= Beginning of Section =

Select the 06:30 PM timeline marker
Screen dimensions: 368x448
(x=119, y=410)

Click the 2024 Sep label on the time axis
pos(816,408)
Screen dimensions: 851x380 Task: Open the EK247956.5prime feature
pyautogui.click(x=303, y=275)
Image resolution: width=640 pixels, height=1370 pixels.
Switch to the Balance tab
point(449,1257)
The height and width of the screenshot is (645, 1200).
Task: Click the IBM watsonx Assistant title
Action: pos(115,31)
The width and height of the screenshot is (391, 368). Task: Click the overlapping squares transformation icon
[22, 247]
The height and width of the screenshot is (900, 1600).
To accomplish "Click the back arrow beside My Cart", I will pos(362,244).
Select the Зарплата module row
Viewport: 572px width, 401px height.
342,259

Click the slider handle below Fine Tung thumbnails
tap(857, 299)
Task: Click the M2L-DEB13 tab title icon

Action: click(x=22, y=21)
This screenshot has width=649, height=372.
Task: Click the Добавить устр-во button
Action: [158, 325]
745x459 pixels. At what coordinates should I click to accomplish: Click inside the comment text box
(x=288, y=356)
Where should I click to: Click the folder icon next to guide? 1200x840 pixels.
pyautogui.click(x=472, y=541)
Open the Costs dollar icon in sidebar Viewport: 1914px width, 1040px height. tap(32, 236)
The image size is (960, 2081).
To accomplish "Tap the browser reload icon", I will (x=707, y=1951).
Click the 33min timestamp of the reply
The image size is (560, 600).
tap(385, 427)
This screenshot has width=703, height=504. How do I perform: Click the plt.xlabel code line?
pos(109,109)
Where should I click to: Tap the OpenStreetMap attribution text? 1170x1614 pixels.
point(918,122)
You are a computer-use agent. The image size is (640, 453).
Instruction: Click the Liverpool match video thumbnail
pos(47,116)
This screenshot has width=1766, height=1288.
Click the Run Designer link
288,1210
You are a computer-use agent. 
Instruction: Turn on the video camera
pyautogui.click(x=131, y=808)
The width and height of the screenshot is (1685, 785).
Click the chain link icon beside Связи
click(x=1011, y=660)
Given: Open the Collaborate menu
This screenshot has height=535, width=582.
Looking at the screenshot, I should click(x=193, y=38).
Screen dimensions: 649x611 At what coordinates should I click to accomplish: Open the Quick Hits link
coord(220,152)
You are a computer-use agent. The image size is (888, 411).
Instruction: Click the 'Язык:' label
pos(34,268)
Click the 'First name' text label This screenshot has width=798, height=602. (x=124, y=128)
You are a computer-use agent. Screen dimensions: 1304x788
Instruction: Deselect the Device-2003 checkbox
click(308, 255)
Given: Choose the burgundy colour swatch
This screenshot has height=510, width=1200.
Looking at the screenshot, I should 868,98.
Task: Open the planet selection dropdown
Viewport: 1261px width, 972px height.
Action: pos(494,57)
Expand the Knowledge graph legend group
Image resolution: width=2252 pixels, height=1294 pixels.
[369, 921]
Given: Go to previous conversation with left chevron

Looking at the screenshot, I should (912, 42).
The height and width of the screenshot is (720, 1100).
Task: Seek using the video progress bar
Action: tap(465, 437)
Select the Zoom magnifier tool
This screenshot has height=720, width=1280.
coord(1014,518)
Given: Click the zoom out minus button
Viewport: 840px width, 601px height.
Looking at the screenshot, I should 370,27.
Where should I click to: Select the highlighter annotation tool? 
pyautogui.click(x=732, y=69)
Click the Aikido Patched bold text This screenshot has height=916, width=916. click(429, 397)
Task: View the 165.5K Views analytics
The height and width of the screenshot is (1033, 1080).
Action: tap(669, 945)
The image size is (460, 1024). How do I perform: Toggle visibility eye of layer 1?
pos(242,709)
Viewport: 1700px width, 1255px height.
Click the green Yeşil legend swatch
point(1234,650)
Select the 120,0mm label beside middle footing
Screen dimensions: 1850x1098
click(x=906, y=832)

= End of Section =

§ **Task statement**
Check each line of the entries above, and show every one holding the word "computer".

§ **Written reply**
You are a computer-use agent. The image size is (640, 453).
You are a computer-use agent. 
You are a computer-use agent. The image size is (888, 411).
You are a computer-use agent. Screen dimensions: 1304x788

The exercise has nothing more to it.